Festiwal ten ze względu na swoją kolorystykę, żywiołowość i propagowanie radości rozprzestrzenił się w ostatnich latach w częściach Europy i Ameryki Północnej jako święto miłości i kolorów wiosny.

Znajomi, przyjaciele, rodzina czy obcy sobie ludzie, bez żadnych barier obsypują się kolorowymi proszkami, w innych regionach również oblewając wodą świętują zakończenie zimy. Pierwszy dzień wiosny w indyjskim kalendarzu to czas braku podziałów, radości, miłości i przebaczenia zwany w skrócie właśnie: holi. Holi wywodzi się z indyjskiej mitologii, jednak mitów na temat święta jest wiele i są one lokalnie zróżnicowane. Wszystkie mają cechę wspólną; kończą się wątkiem zwycięstwa dobra nad złem.

Święto rozpoczyna się od momentu rozpalenia ogniska Holika, przy którym ludzie zbierają się żeby śpiewać i tańczyć. Następny dzień zaczyna się od malowania twarzy, wierząc, że przynosi to szczęście i zdrowie przy wzajemnym obrzucaniu się kolorowym proszkiem i wylewaniu na siebie kolorowych farb z wodą, podobnie jak podczas polskiego śmingusa- dyngusa.

Kolorowe barwniki wytwarza się m.in. z płatków kwiatów i suszonych owoców, popularne jest również używanie przemysłowych zamienników. Do późnej nocy przez miasta przetaczają się wielotysięczne parady, w których coraz częściej uczestniczą zaciekawieni zwyczajem obcokrajowcy.
Ludzie odwiedzają również swoich przyjaciół, rodzinę i wrogów, żeby podzielić się radością oraz specjalnymi przysmakami tego święta.

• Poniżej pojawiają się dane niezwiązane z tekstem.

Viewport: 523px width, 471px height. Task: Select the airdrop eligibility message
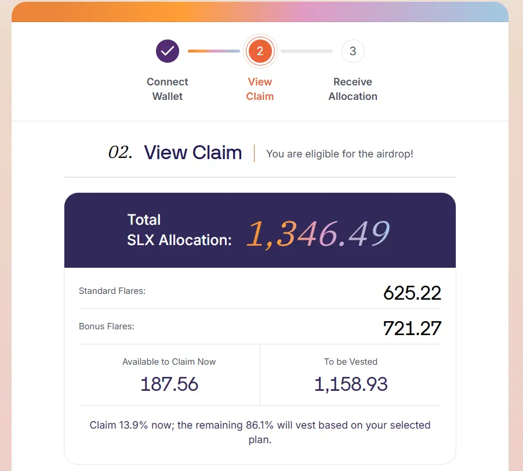340,154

Festiwal jest świętem, podczas którego wybacza się sobie błędy z przeszłości i zapomina innym wyrządzone krzywdy.
BIKANER
Tradycja obchodów Holi w mieście Bikaner w północno-zachodnich Indiach w stanie Radżastan na pustyni Thar liczącym około 648 tys. mieszkańców sięga 300 lat wstecz. Dolchi Holi przestrzega zwyczaju, w którym mężczyźni oblewają innych mężczyzn wodą w naczyniu wykonanym ze skóry wielbłąda zwanym Dolchi. Co ciekawe, tradycja ta zaczęła się od sporu między dwiema społecznościami. Uważa się, że przyczyną sporu był niedobór żywności.

Mężczyźni z różnych społeczności zaczęli oblewać się nawzajem wodą co stopniowo stało się praktyką, a później ważną tradycją. W festiwalu oblewania wodą w Bikaner uczestniczą tylko mężczyźni, podczas gdy kobiety i dzieci tylko patrzą.